DPO: Direct Preference Optimization
How DPO achieves alignment without reinforcement learning. Covers the mathematical derivation from RLHF, the DPO loss, dataset construction, and when DPO outperforms PPO.
The Core Insight
RLHF/PPO is complex: it requires training a separate reward model, running 4 models simultaneously during training, and tuning sensitive RL hyperparameters. DPO (Rafailov et al., 2023) showed that the same optimization problem can be solved directly from preference pairs — no reward model, no PPO.
The key insight: the optimal policy under the RLHF objective has a closed-form relationship to the reference policy.

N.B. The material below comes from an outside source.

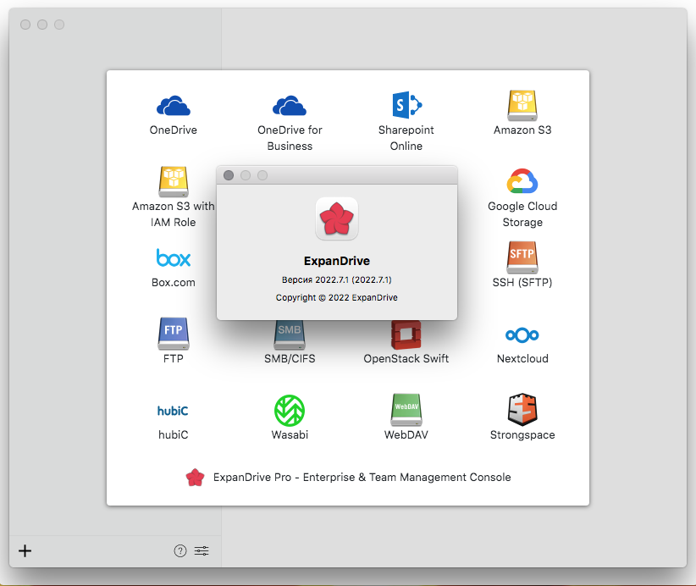Image resolution: width=696 pixels, height=586 pixels.
Task: Choose OneDrive for Business icon
Action: click(290, 106)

This means we can parameterize the reward function implicitly through the policy itself and optimize directly on preference data.
Mathematical Derivation
The RLHF objective (maximize reward, penalize KL from reference):
max_π E[r(x, y)] - β·KL(π(y|x) || π_ref(y|x))The optimal solution to this constrained optimization is:
π*(y|x) = π_ref(y|x) · exp(r(x,y)/β) / Z(x)where Z(x) is a normalizing constant.
Rearranging to express the reward in terms of the policy:
r(x, y) = β · log(π*(y|x) / π_ref(y|x)) + β · log Z(x)Substituting into the Bradley-Terry preference model (which the reward model uses):
P(y_w ≻ y_l | x) = σ(r(x, y_w) - r(x, y_l))
= σ(β · log(π*(y_w|x)/π_ref(y_w|x)) - β · log(π*(y_l|x)/π_ref(y_l|x)))Note that Z(x) cancels out — we never need to compute it. This gives us the DPO loss:
L_DPO(π_θ) = -E[(x,y_w,y_l)] log σ(β · log(π_θ(y_w|x)/π_ref(y_w|x)) - β · log(π_θ(y_l|x)/π_ref(y_l|x)))DPO Implementation
import torch
import torch.nn.functional as F
from transformers import AutoModelForCausalLM, AutoTokenizer
def compute_log_probs(
model,
input_ids: torch.Tensor,
attention_mask: torch.Tensor,
labels: torch.Tensor,
) -> torch.Tensor:
"""
Compute the sum of log probabilities of the response tokens.
Only the response tokens (not prompt) are summed.
"""
with torch.no_grad() if model.training is False else torch.enable_grad():
outputs = model(input_ids=input_ids, attention_mask=attention_mask)
logits = outputs.logits # (B, T, V)
# Shift for next-token prediction
shift_logits = logits[:, :-1, :].contiguous() # (B, T-1, V)
shift_labels = labels[:, 1:].contiguous() # (B, T-1)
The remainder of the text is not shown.